There's the rub
WE told you of the surgeon who failed to recognise football internationalist and television presenter Pat Nevin. Now we hear from a Glasgow lady who was having a luxury weekend at Stobo Castle. Her masseuse was telling her that she was giving a blond chap a back massage and noticed he had real knots in his shoulder muscles. ''Do you play a lot of tennis?'' she asked.
''No, I'm a golfer,'' replied top pro Greg Norman.
Much the same fate befell movie star Michael Douglas after his wedding to Catherine Zeta Jones, above, when he, too, was having a massage while staying there. He asked if he could book his wife in for some treatment. ''Of course,'' said the masseuse. ''What's her name?''
Losing the place
COMEDIAN Tom O'Connor tried to endear himself to the guests at a business dinner in Lanarkshire by cracking jokes about England's recent football game against Macedonia, and cheerfully pointed out that most of the England team didn't even know where Macedonia was. ''Anyway,'' continued Tom, ''it's great to be back here in Glasgow.''
After the sixth mention of
being back in Glasgow, his Lanarkshire hosts pointedly set him straight on where he actually was. As one of the diners said:
''It's well seeing O'Connor used to be a maths teacher and not a geography one.''
l Sign of the times. At a Brownie pack in Lenzie, the leaders are organising the Hallowe'en night, and they check with the children that they can eat doughnuts which will be hanging from a string instead of the messy, but more traditional, treacle buns. But one little poppet piped up: ''I would prefer a croissant, please.''
Pregnant pause
RADIO 5 Live is discussing the embryo implantation mix-up and the presenter raises the spectre of such mistakes happening elsewhere. The spokeswoman he
was quizzing told him: ''You'll
be putting the willies up all
the women who are currently receiving IVF treatment.'' Or perhaps not.
l We read the biography of
John Leslie put out by his
agent. It tells us: ''Other
television credits include Was It Good For You? for Channel 5.''
Oh dear.
Taken for a ride
A CHAP in a Glasgow pub is telling his pals: ''When my cab arrived I almost phoned the firm back to check it was really from them. You cannae be too careful these days. Whoever heard of a private-hire taxi driver turning up clean-shaven, no tracky bottoms, and not wearing a baseball cap.''
l We mentioned the vandalism of signs to make them read something entirely different. Mike Blenkharn recalls in Yorkshire the sign Beverely Swimming Pool having various letters removed until it posed the question Ever Swim In Poo.
What a carry-on
RAY MacFarlane, the new boss of Scottish Screen, has revealed her own involvement in the film industry.

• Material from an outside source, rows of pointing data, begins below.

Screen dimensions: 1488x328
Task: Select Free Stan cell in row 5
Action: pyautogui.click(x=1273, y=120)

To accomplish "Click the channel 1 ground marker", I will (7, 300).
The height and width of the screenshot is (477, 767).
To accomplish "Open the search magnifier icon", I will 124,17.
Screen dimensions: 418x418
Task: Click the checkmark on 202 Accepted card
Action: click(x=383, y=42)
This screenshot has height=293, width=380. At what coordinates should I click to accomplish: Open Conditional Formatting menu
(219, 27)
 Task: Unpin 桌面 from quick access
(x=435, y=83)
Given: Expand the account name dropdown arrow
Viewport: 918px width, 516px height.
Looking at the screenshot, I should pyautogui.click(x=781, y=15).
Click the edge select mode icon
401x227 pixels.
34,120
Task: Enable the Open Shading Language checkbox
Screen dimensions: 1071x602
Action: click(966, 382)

The former managing director at Scottish Enterprise,
was once, in her student days, an usherette at the Odeon in Glasgow. Her claim to fame was taking the ticket of Kenny Dalglish, but alas is unsure what the former Celtic and Scotland star went to see. A Carry On film, perhaps, she thinks, and, no, soft-porn fans, it wasn't Debbie Does Hugh Dallas.

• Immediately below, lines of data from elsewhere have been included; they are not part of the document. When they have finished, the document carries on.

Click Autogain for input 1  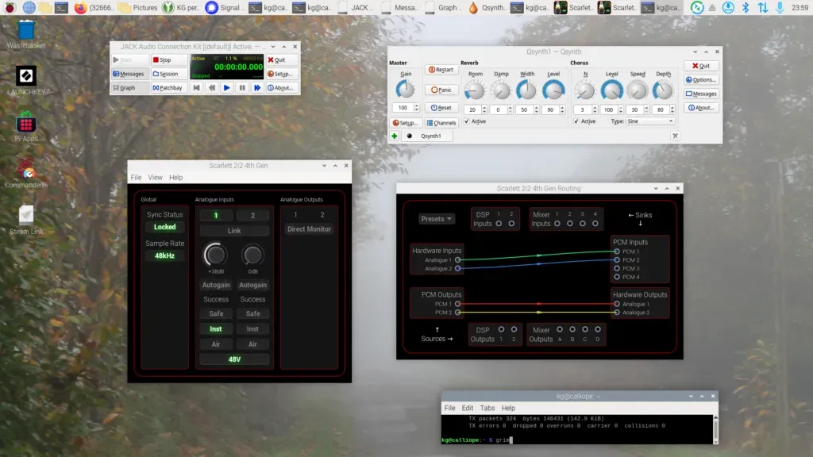tap(216, 285)
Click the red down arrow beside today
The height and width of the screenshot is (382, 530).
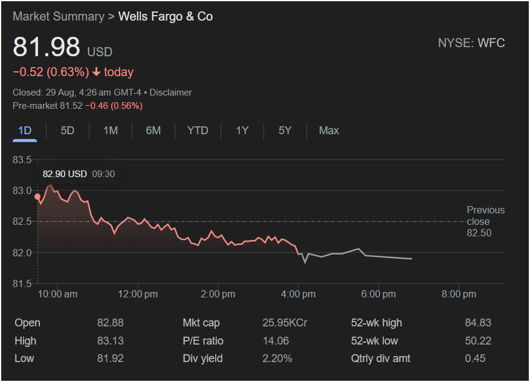click(95, 73)
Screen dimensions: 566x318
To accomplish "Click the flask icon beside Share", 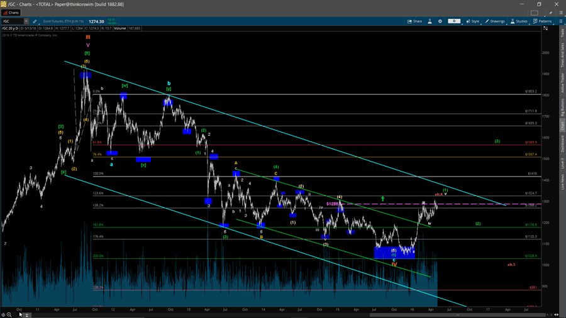I will 430,21.

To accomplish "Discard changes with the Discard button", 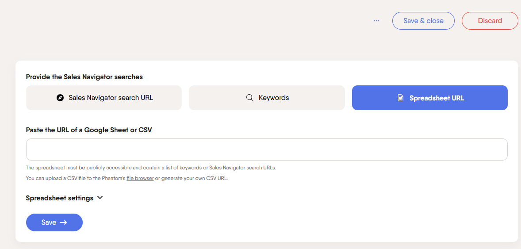I will [490, 21].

l Junior defence minister Lewis Moonie, a Scots MP, was telling opposition MPs quizzing him about the forces' readiness to step into a firefighters' dispute, that the armed forces has ''331 leaning apparatus rescue teams''. Em, is that not ladders?
Capital show
WE don't know if the BBC cameraman was trying to make a point, but filming a lady of the night in Edinburgh for the evening news in which safe zones for prostitutes was being discussed, the camera chap zoomed back from the lady to reveal she was standing below a sign advertising plant hire company Speedy Hire.
Dry run
A RECENT bank robbery in Anstruther reminded locals of the last time criminals struck at the town's banking system a few years ago. The hapless thieves planned their daring raid by approaching the town by boat, which they tied up in the harbour before carrying out a recce on the bank. By the time they finally charged in demanding money, the tide had gone out, leaving their getaway boat stuck high and dry.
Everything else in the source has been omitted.